BMPR2 突变对肺类器官分化的调控作用：肺动脉高压相关机制新见解

BMP 信号通路是肺发育核心，BMP4 通过 BMPR1/BMPR2 激活信号。已知 BMPR1A/B 失活致气管食管瘘，但 BMPR2(肺动脉高压 PH 主要致病基因)突变对肺上皮发育的影响不明。北京大学第三医院团队在《Biomedicines》上发表题为Role of BMPR2 Mutation in Lung Organoid Differentiation的研究，用 BMPR2 突变(c.631C>T)患者 iPSC 及 CRISPR 校正对照，分化肺祖细胞与肺类器官，证实 BMPR2 突变不影响早期内胚层形成，却降肺祖细胞效率;且仅干扰气道类器官(杯状 / 纤毛细胞减少)，不影响肺泡类器官，为 PH 相关肺发育异常提供依据。

实验方法

iPSC 构建与校正：从 PH 患者体细胞重编程 BMPR2 突变 iPSC，CRISPR/Cas9 构建基因校正对照;免疫荧光验证 SOX2、OCT4、NANOG 表达，确认多能性。

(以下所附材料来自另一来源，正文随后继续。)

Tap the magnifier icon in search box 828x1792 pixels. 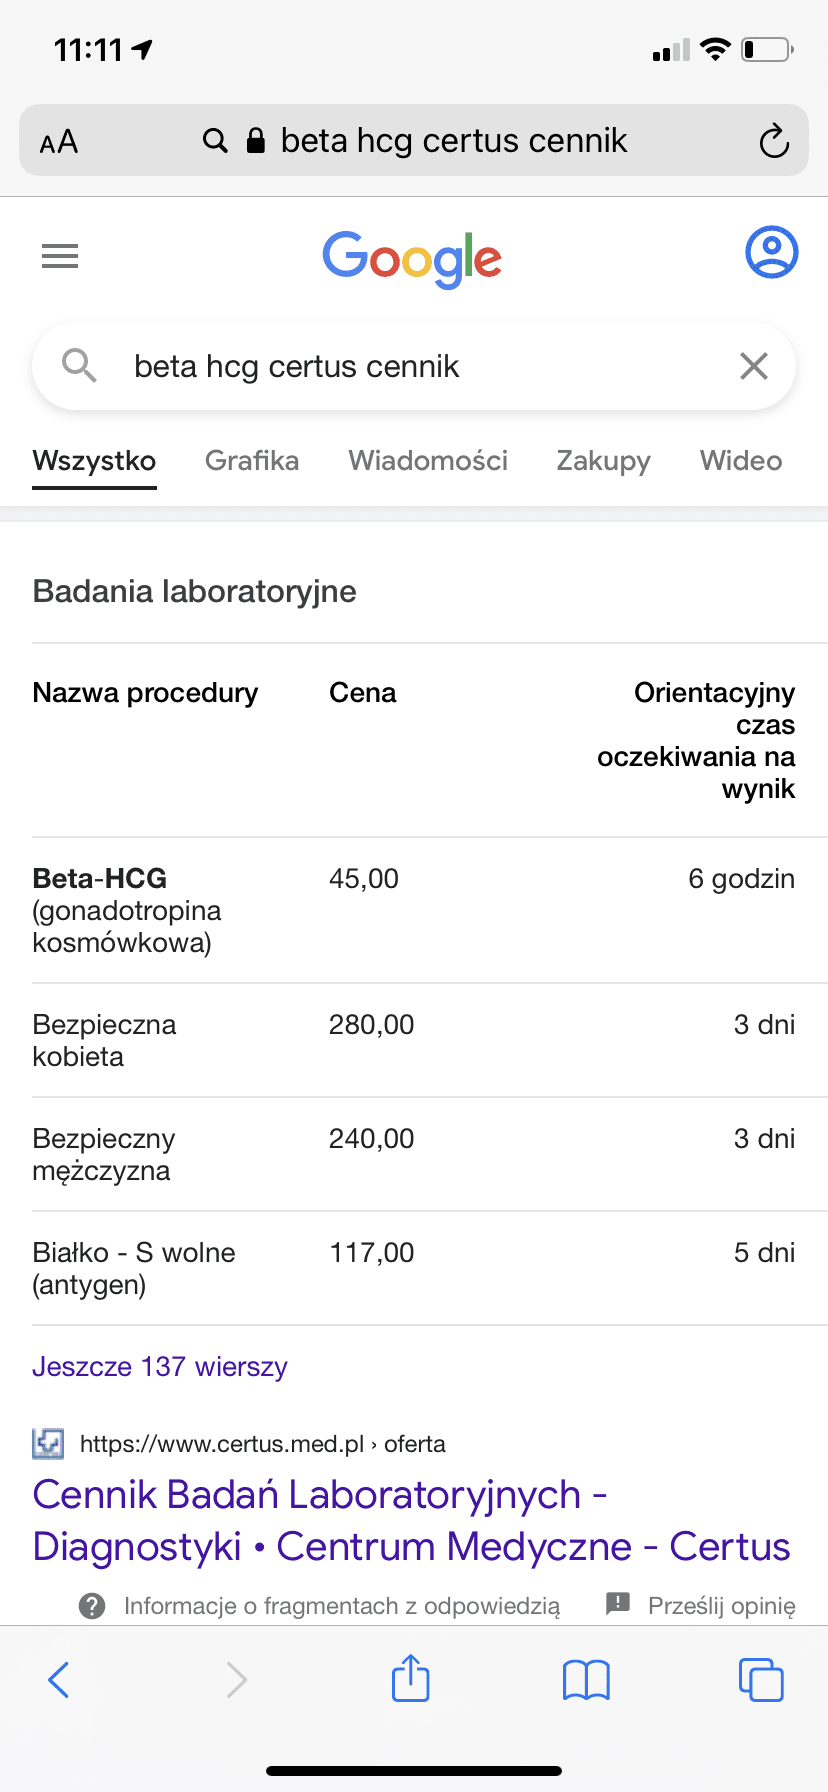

肺祖细胞分化：iPSC 经三阶段诱导 ——Day1-3(Activin A+CHIR99021 定形内胚层)、Day4-6(Dorsomorphin+SB431542 前肠内胚层)、Day7-15(CHIR99021+BMP4 + 视黄酸肺祖细胞);磁珠分选 CPM⁺细胞，流式验证 NKX2.1⁺占比 > 90%。

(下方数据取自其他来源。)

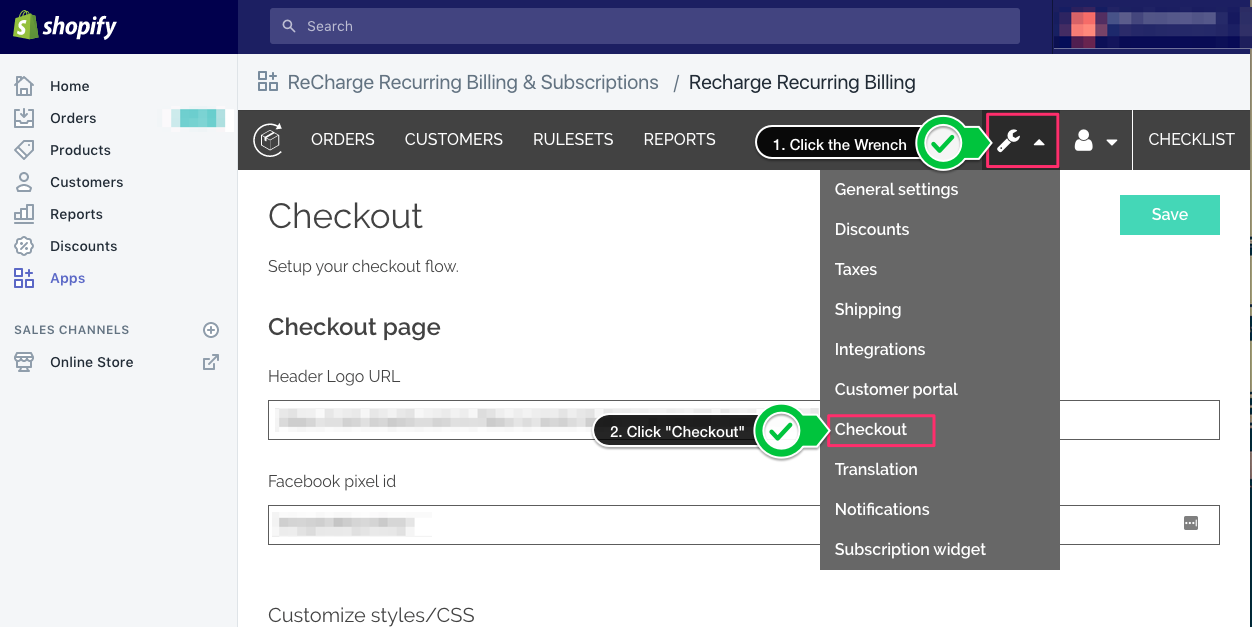Image resolution: width=1252 pixels, height=627 pixels.
Task: Open the CHECKLIST button
Action: click(x=1191, y=140)
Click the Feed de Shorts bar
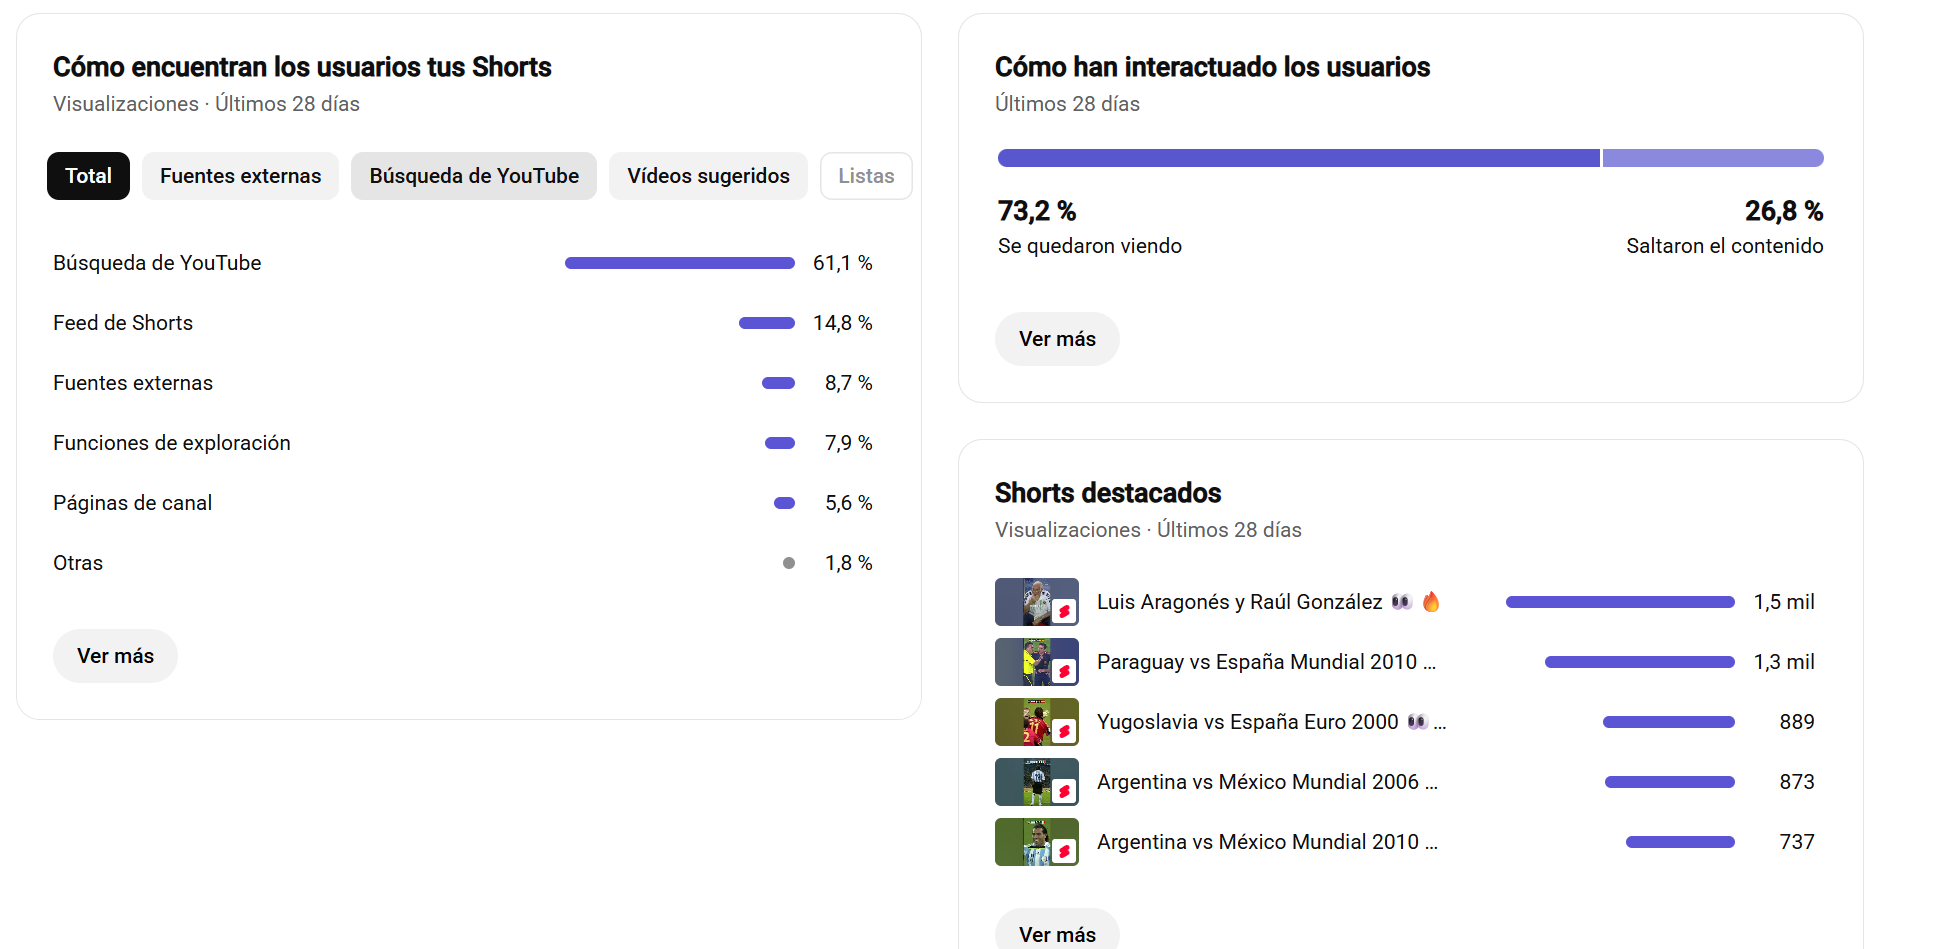The width and height of the screenshot is (1948, 949). pyautogui.click(x=767, y=323)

类器官生成：肺泡类器官(CPM⁺细胞 + CHIR99021+KGF+DIC 培养 3 周);气道类器官(CPM⁺细胞 + FGF2+FGF10+DAPT+DIC 培养 3 周)。

分化检测：qPCR 测各阶段标志物(如 NKX2.1、MUC5AC);流式分析 NKX2.1⁺细胞占比;免疫荧光染色 AT1/AT2、杯状细胞。

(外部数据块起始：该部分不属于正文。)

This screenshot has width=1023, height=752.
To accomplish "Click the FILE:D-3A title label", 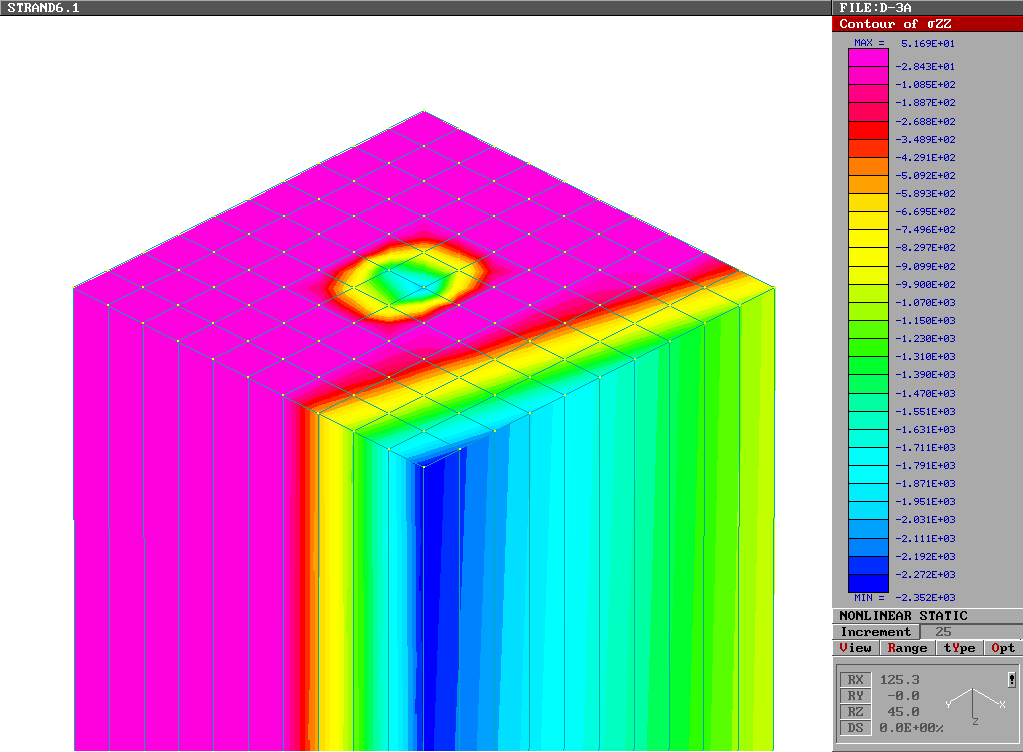I will (876, 8).
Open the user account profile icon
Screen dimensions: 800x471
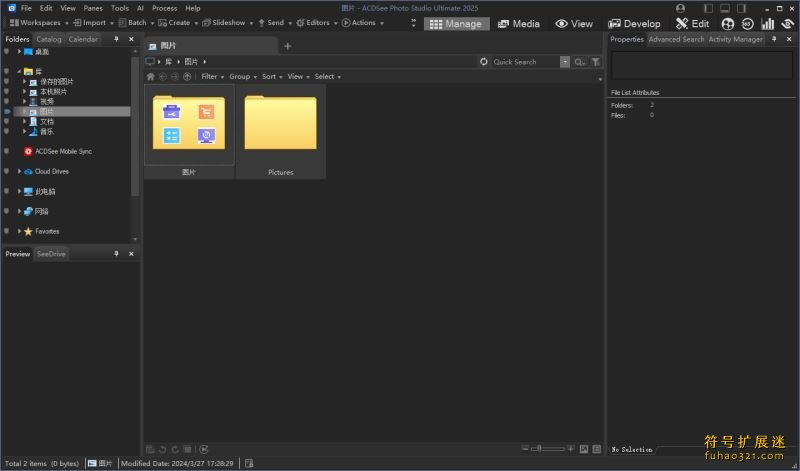coord(681,7)
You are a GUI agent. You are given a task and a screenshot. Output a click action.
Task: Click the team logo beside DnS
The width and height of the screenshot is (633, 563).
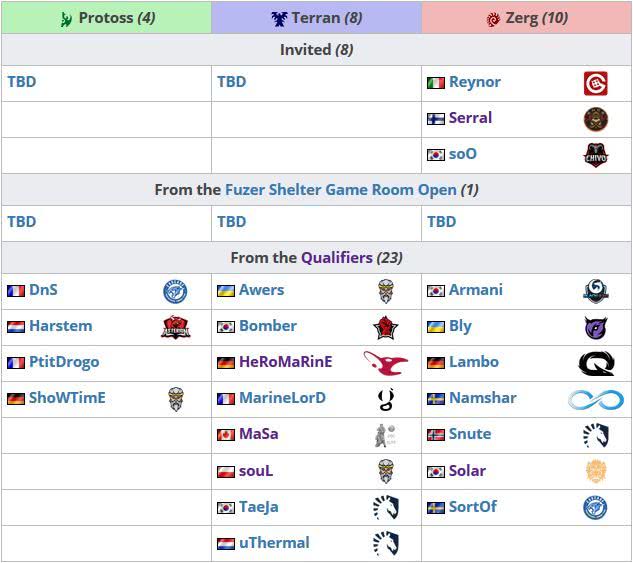[176, 291]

统计分析：GraphPad Prism 9，t 检验 / ANOVA+Tukey 检验，p<0.05 为差异显著。

关键结果

图1：iPSC 构建与肺祖细胞分化流程

A 为 CRISPR 校正 BMPR2 突变示意图，B 为 Sanger 测序证实校正;C-D 显示 PH 组 iPSC 高表达多能性标志物;E 为分化流程，明场图示 iPSC→定形内胚层→前肠内胚层→肺祖细胞形态变化。证实 iPSC 构建成功，分化可定向诱导肺祖细胞。

图2：BMPR2 突变不影响定形内胚层分化

A 为免疫荧光示两组均高表达 SOX17;B 为流式，两组 SOX17⁺CXCR4⁺占比(88.83% vs 89.17%)无差异。BMPR2 突变不干扰定形内胚层形成。

图3：BMPR2 突变不影响前肠内胚层分化

A 为免疫荧光示两组 SOX2 与 FOXA2 共表达;B 为流式，两组 FOXA2⁺SOX2⁺占比(83.00% vs 78.33%)无差异。突变对前肠内胚层分化无影响。

图4：BMPR2 突变降肺祖细胞效率

A 为免疫荧光示 PH 组 NKX2.1⁺细胞少;B 为流式，PH 组 NKX2.1⁺占比(47.17%)显著低于对照(70.33%);C 示增 BMP4 浓度未改善效率;D 证实 CPM⁺分选细胞 NKX2.1⁺占 91%。突变抑制前肠→肺祖细胞过渡。

图5：qPCR 验证标志物表达

POU5F1、SOX17、FOXA2、SOX2 在两组无差异;仅 PH 组 Day15 NKX2.1 表达显著低。转录水平证实突变仅影响肺祖细胞标志物。

图6：BMPR2 突变选影响气道类器官

A 为类器官分化流程;B 示肺泡类器官两组 AT1/AT2 无差异;C 示气道类器官 PH 组杯状 / 纤毛细胞少、基底细胞多;D 示 qPCR 气道标志物 MUC5AC 下调、KRT5 上调。突变仅干扰气道类器官成熟。

全文总结

本研究明确 BMPR2 突变对肺上皮发育的选择性作用：1)不影响早期内胚层，仅降肺祖细胞效率;2)不影响肺泡类器官，却致气道上皮向未分化状态偏移(杯状 / 纤毛细胞少，基底 / 俱乐部细胞多)，可能与气道分化缺 Wnt 激活有关;3)机制可能是 BMP 信号削弱干扰上皮 - 间质交互。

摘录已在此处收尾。